SUPPLIED MATERIAL:

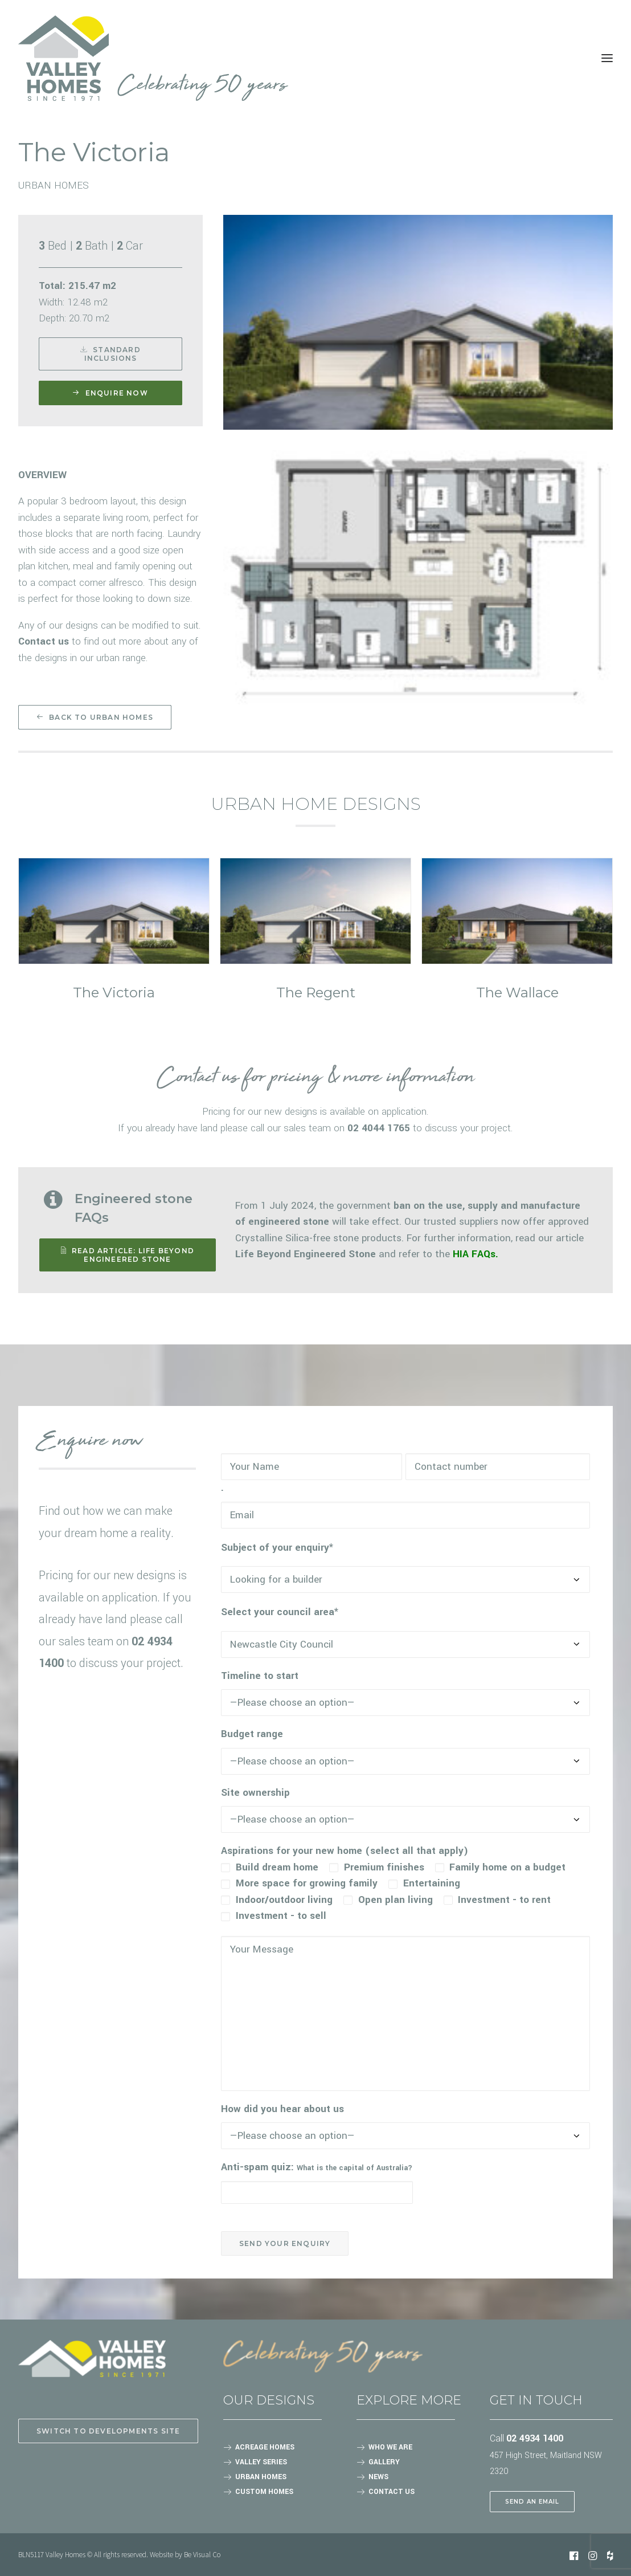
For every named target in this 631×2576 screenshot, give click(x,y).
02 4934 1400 (534, 2438)
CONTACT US (391, 2492)
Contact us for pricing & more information (315, 1078)
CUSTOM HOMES (264, 2492)
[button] (114, 911)
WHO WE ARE (390, 2447)
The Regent (315, 992)
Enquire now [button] (110, 393)
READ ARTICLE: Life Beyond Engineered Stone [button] (128, 1254)
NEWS (378, 2477)
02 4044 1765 (378, 1128)
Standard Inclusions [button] (111, 353)
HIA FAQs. (475, 1254)
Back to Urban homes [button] (94, 717)
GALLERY (384, 2462)
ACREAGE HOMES (264, 2447)
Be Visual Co (202, 2554)
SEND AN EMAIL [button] (532, 2501)
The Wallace (517, 992)
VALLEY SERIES (261, 2462)
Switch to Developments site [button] (108, 2431)
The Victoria (114, 992)
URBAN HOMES (260, 2477)
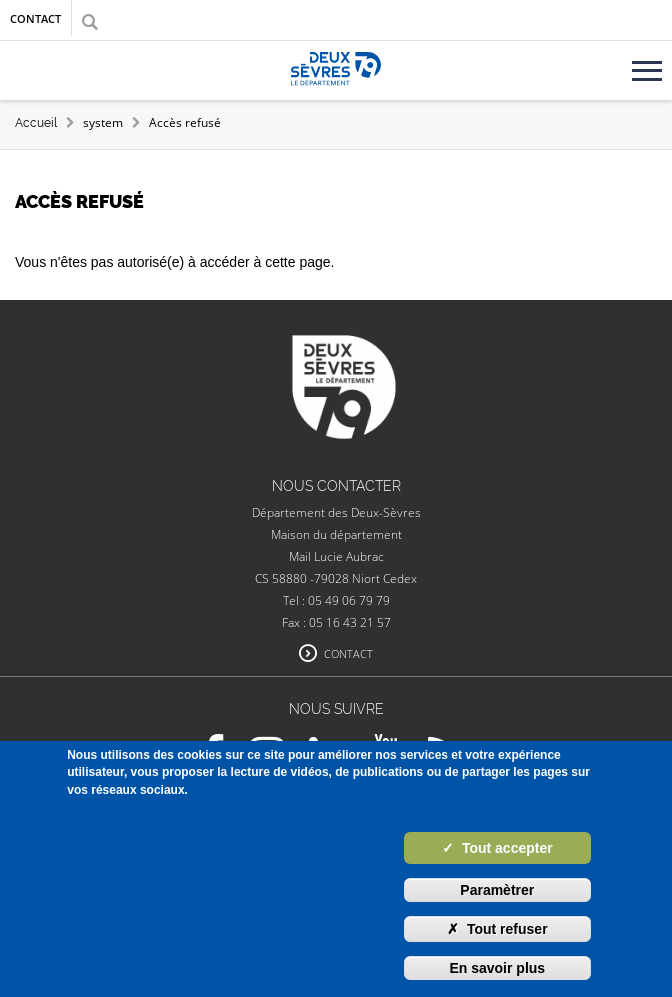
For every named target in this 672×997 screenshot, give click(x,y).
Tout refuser (497, 929)
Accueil (36, 123)
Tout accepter (497, 848)
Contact (35, 18)
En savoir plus (497, 968)
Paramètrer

WHAT YOU HAVE TO DO: Rewrite every line of the data from the line with "CUSTOM HOMES (264, 2492)" to the line with "URBAN HOMES (260, 2477)", both included, keeping each request's text as it is and scaling only the answer coordinates by 2.6, rounded to whole numbers with halves rounded up. Give only those lines.

RESPONSE:
CUSTOM HOMES (686, 6479)
[button] (296, 2369)
WHO WE ARE (1014, 6362)
The Regent (819, 2579)
Enquire now [button] (286, 1022)
READ ARTICLE: Life Beyond Engineered Stone [button] (333, 3260)
NEWS (983, 6440)
02 4044 1765 (983, 2933)
Standard Inclusions [button] (289, 918)
HIA FAQs. (1235, 3260)
Back to Urban homes [button] (244, 1864)
GALLERY (998, 6401)
ACREAGE HOMES (686, 6362)
Be Visual Co (525, 6640)
SEND AN EMAIL [button] (1383, 6503)
The Wallace (1344, 2579)
VALLEY SERIES (679, 6401)
Switch to Developments site [button] (281, 6321)
The Victoria (296, 2579)
URBAN HOMES (676, 6440)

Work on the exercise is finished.